■ WORK INSTRUCTION ■
Scan the entries and copy each line where the word "will" is present.

▶

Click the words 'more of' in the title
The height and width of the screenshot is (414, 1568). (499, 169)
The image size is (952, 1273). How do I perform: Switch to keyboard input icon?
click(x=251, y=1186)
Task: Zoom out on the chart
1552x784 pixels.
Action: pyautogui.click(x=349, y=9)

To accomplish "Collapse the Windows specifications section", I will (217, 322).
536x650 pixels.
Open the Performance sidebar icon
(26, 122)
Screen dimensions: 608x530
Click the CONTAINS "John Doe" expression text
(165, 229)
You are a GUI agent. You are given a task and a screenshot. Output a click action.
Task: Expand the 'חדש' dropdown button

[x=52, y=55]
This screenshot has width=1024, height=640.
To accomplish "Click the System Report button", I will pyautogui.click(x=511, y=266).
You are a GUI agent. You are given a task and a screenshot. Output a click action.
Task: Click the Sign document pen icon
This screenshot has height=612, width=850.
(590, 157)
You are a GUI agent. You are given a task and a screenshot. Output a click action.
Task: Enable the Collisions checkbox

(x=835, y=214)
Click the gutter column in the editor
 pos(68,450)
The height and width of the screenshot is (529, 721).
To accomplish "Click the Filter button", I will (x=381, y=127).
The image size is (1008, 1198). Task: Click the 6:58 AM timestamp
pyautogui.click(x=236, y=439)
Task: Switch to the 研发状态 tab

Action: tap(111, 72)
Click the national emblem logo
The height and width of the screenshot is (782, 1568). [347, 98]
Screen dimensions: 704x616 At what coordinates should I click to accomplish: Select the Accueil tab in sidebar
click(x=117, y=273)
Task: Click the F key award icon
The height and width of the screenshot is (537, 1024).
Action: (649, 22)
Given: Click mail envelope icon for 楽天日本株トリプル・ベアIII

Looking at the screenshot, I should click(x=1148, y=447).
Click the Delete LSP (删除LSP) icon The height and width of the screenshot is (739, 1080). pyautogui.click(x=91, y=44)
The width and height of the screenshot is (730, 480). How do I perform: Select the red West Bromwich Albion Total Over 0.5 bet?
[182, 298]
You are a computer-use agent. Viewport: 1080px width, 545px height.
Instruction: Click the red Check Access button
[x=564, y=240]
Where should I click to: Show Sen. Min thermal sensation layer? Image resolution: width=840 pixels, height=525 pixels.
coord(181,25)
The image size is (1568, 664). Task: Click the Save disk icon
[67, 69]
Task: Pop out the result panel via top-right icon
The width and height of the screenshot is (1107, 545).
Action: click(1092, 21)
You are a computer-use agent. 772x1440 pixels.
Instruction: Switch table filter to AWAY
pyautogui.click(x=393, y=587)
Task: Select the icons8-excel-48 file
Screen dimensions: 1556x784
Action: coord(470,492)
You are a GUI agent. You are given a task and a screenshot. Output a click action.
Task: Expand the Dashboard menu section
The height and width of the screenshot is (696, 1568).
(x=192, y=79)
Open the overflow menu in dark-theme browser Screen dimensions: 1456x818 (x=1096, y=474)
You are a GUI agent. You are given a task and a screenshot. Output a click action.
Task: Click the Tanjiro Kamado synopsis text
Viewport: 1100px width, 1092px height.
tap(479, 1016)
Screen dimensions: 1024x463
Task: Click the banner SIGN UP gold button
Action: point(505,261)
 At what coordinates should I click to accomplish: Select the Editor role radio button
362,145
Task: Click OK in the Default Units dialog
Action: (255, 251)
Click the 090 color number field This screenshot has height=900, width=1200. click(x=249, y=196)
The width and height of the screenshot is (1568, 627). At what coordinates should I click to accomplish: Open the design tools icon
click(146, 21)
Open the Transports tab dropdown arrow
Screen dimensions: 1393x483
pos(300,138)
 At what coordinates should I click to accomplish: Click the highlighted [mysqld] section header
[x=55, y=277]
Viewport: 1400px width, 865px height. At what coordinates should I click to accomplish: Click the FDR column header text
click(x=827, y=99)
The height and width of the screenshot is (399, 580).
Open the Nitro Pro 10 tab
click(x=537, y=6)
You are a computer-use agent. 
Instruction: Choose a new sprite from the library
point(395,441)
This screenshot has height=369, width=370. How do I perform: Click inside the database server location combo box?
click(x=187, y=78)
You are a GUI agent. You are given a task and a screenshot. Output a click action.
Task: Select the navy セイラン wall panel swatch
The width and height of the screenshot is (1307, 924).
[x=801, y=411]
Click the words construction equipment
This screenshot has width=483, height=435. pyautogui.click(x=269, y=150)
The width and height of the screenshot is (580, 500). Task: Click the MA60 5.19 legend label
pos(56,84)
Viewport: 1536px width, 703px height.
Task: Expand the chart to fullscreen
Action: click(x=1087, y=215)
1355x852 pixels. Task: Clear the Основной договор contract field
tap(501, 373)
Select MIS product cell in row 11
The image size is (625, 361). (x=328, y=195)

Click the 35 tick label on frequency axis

◀

■ RESPONSE AREA ■
To accomplish "Collapse the Windows specifications section", I will (217, 322).
To accomplish "Click the System Report button", I will pyautogui.click(x=511, y=266).
To accomplish "Click the Filter button", I will (x=381, y=127).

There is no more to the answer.